From: Curt H. [email protected]
Date: Apr 26, 2007 12:41 PM
Subject: Re: [stlruby] St. Louis Companies Using Ruby
To: [email protected]
Cc: “St. Louis Ruby U. Group” [email protected]
Curt,

Thanks for some really helpful pointers. Love the Spolsky essay. I’m
sending it to my boss and our project managers.

The two hurdles to using Ruby more at my company are convincing my
boss, and convincing the developers. My boss is worried about the
usual stuff: staffing, training, scalability, etc. You’ve helped me
with the staffing and training issues, and we can do some benchmarking
to test scalability. (Rails should scale just fine for our needs.)

Surprisingly, while most of the developers are either excited or at
least open to the idea, there are one or two developers who are
definitely opposed to Ruby. (OK, one to be precise: but there could
be others who haven’t spoken out.) The objections are that Ruby is
not used or accepted enough in the corporate world, and that learning
Ruby won’t help them make more money or more marketable (in the St.
Louis corporate world). If corporations start explicitly looking for
Ruby developers they’ll learn it, but not until then.

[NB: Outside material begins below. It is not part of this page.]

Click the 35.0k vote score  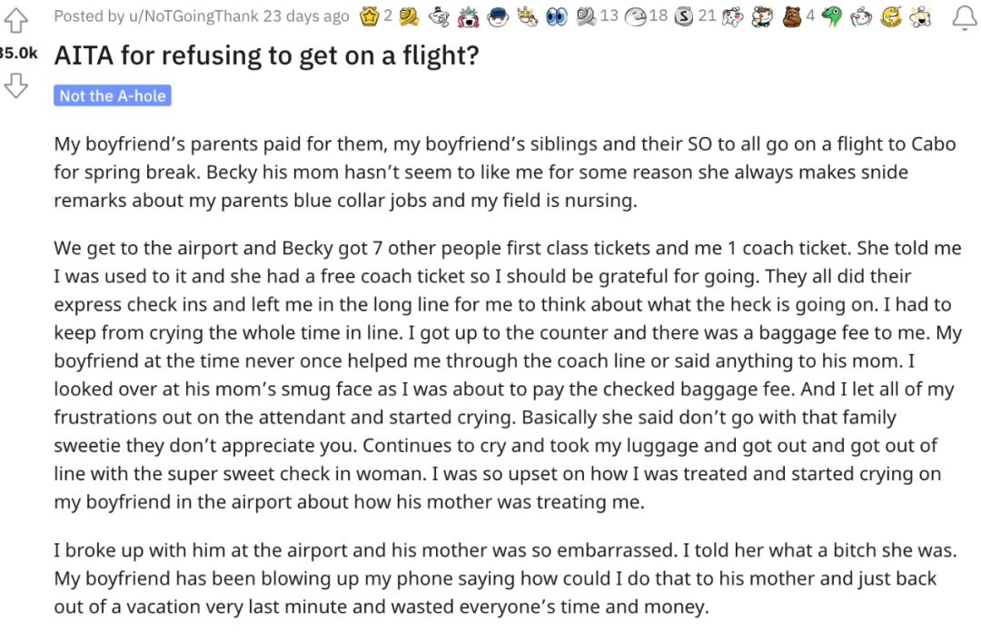click(18, 54)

I’m not quite sure how to answer this one. While I do think that
something is going to succeed Java, I can’t predict the future. I
can’t truthfully say with assurance that Ruby will be the next big
thing in the corporate world. It might be, but it might not.
Personally I’m not concerned about what the next big thing might be; I
want a language that makes me and my fellow developers happy and more
productive. That’s good for us and good for the business, I figure.
I have trouble understanding the narrow, strictly mercenary and
corporate focused point of view. Any ideas on convincing these folks?

Thanks again.

Steve M.

On 4/25/07, Steve M. [email protected] wrote:

My company is thinking of moving to Ruby, and Ruby on Rails, in a fairly big way – maybe to the point of making it the preferred language and framework for new applications. We’ve been dabbling with Ruby and Rails in one decent sized app and a few tiny apps. My boss is concerned about the issues in transitioning a mostly Java shop to Ruby – training, integrating with the existing Java apps, etc. He would feel a lot better if he could talk to folks from another St. Louis company who have made that transition. Does anyone work in a corporate environment that uses Ruby extensively, or know someone who does? And if so, can we talk to you?

Thanks!

Steve M.

First, let me just briefly mention that we are moving mailing list to
Google G. (which I cc’d on this response). So, if you could join
our Google group and direct future messages there, it would be a big
help.

I can’t answer your primary question directly (other STL-RUG members
may have more direct information for you). But I can give you some
information.

Training is available both locally and nationally. The Pragmatic
Programmer’s Rails Studio (Dave T. and Mike C.) is probably the
premier nationally given Rails training. Locally, Object Computing Inc
teaches both Ruby and Rails classes through Washington University’s
CAIT program (our monthly meetings are held at OCI’s offices). And two
of our members, Jeff B. and Mike Sullivan, have formed a
training company (Inspired Horizons) that specializes in Rails
training.

If you need to integrate Ruby with existing Java apps, then you
probably want to look closely at JRuby (http://www.headius.com/
jrubywiki/index.php/Main_Page ).

Finally, don’t be intimidated by a lack of seasoned Ruby/Rails
programmers, just concentrate on hiring good programmers (they know
how to pick up new languages and technologies quickly). Joel Spolsky
put it very well in his essay “Sorting Resumes” (the whole thing is
worth reading):

If I needed to hire someone to do Ruby development, someone with
extensive Smalltalk and Python experience who had never even heard of
Ruby would be a lot more likely to be successful than someone who read
a book about Ruby once. For someone who is basically a good software
developer, learning another programming language is just not going to
be a big deal. In two weeks they’ll be pretty productive.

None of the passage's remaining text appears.